Les débats sur l’actuelle réforme du collège dont le décret et l’arrêté ont été publiés au Journal Officiel ce mercredi 20 mai ont au moins eu le mérite de faire apparaître clairement que le collège dans sa forme actuelle est inégalitaire, creuse l’écart entre les élèves, n’est bon qu’à faire émerger une élite, mais échoue à donner un avenir aux 150 000 jeunes qui sortent chaque année sans qualification du système scolaire. Voilà enfin une réforme qui va limiter les possibilités données aux parents, au travers des classes européennes, les classes bilangues anglais/allemand dès la classe de 6ième, des options telles que le latin et le grec, d’orienter leurs enfants dans les classes élites du collège, où l’on cultivera un précieux entre-soi. Il existe hélas bien un risque de désaffection des élèves pour la pratique de l’allemand, bien dommageable pour les jeunes, vu l’importance économique de ce partenaire économique qu’est l’Allemagne. Est avant tout en cause l’obligation pour les élèves de poursuivre l’anglais qu’ils ont commencé à l’école primaire, alors que l’école ne leur donnaient pas la possibilité d’opter pour l’allemand et l’impossibilité de choisir cette langue comme première langue vivante en classe de 6ième, sans l’obligation de pratiquer en même temps l’anglais.
Cette réforme affirme la nécessité de l’acquisition d’un socle commun de compétences pour tous à la fin du collège et intègre encore mieux la nécessité pour les élèves d’acquérir une attitude réflexive, apprendre à résoudre des problèmes complexes faisant appel à diverses disciplines, nécessitant de leur part d’apprendre à travailler en groupe, à s’organiser et faire preuve de créativité. Les Enseignements Pratiques Interdisciplinaires (EPI) doivent permettre aux élèves d’acquérir ces nouvelles compétences. Chaque collège, au travers du surcroît d’autonomie acquis avec la réforme, devrait pouvoir construire des projets en fonction des spécificités locales.
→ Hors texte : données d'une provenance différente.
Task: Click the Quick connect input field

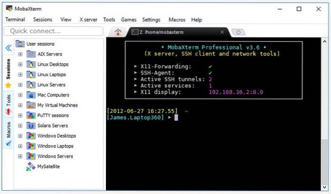Action: (x=53, y=31)
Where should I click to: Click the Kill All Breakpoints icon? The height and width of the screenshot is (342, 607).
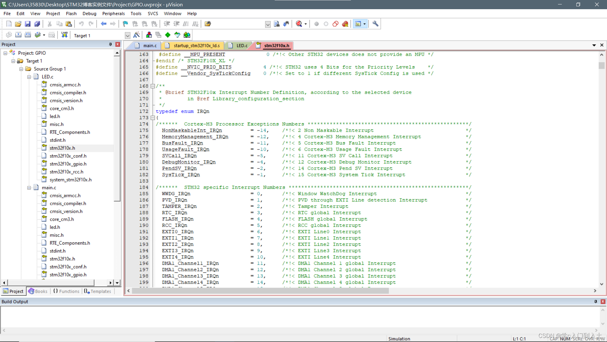click(345, 24)
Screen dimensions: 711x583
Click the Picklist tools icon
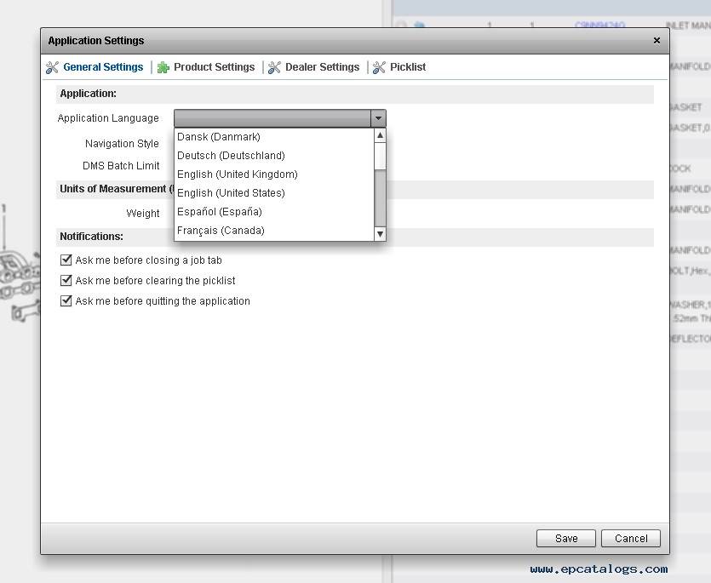(x=379, y=67)
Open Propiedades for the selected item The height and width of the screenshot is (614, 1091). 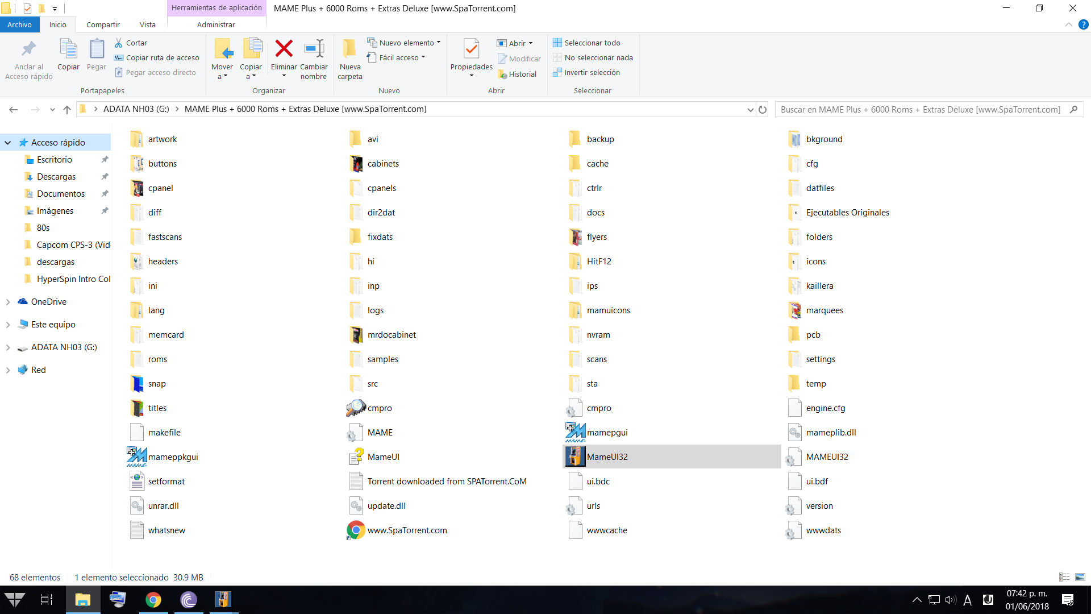click(x=470, y=57)
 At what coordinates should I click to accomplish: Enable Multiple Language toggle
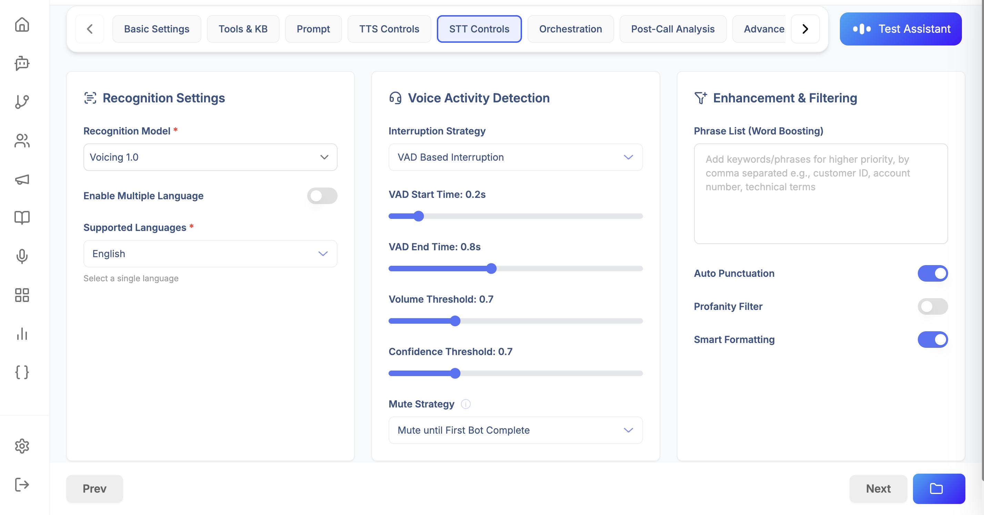(322, 196)
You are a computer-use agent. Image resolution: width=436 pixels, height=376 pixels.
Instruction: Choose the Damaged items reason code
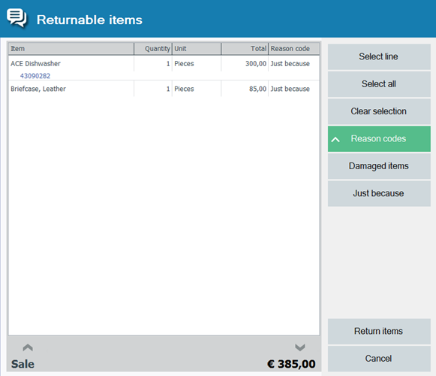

Mais alors, d’où provient ce frein au changement exprimé par les défenseurs des « humanités », académiciens, intellectuels, autres anciens élèves des grandes écoles, agrégés et enseignants ? Quand on entend des jeunes faire valoir que les humanités leurs ont été utiles pour faire la différence avec les autres candidats aux concours et parvenir à être sélectionnés dans les grandes écoles, on comprend bien que le principal objectif de ces enseignements n’est pas d’élever l’esprit, mais de permettre à une minorité de se distinguer dans la compétition pour la bonne place. Si le niveau général augmente, comment faire la différence dans un système élitiste ? Les enseignants qui ne pourront plus continuer à s’occuper de classes élites ont quant à eux une blessure narcissique à soigner. Il doit être moins valorisant de s’occuper d’élèves ordinaires. Ceux qui expriment des réticences face à l’autonomie accrue des établissements en craignant qu’un pouvoir supplémentaire soit donné au chef d’établissement sont sans doute des enseignants habitués à une transmission verticale du savoir qui n’ont pas l’habitude de travailler en groupe.
Les débats télévisés enflammés entrevus donnait la part belle aux syndicats d’enseignants, spécialistes de l’éducation et académiciens, mais avait tendance à oublier un peu les représentants des parents d’élèves et ceux du monde économique. C’est oublier que l’éducation de nos enfants ne doit pas seulement tendre à former une élite, mais aussi fournir la main d’œuvre qualifiée qui ira irriguer nos entreprises. De ce fait, il n’est pas illégitime que ceux-ci puissent donner leur avis sur les formations pour que nos jeunes aient collectivement un avenir qui ne soit pas que réservé à une élite.
Si cette réforme va dans le bon sens, beaucoup reste à faire. Les Enseignements Pratiques Interdisciplinaires, séduisants en théorie, n’auront de fruits que si les enseignants sont correctement formés, entre autre, à apprendre aux élèves à travailler ensemble. Les inégalités ne seront pas gommées d’un coup de baguette magique. Encore faudrait-il revoir la place des évaluations, arrêter avec cette pédagogie de la terreur consistant à faire apprendre à coup d’évaluations et stopper cette inflation du travail personnel au cours de la scolarité. La plus grande source d’inégalité entre les élèves provient de la capacité des parents à les suivre et leurs donner des méthodes de travail. Il faudra également revaloriser les filières techniques, les voies professionnelles, l’apprentissage, en ayant soin d’aménager des passerelles avec l’enseignement général à tout niveau, jusqu’aux grandes écoles, afin de garantir un brassage humain et des idées.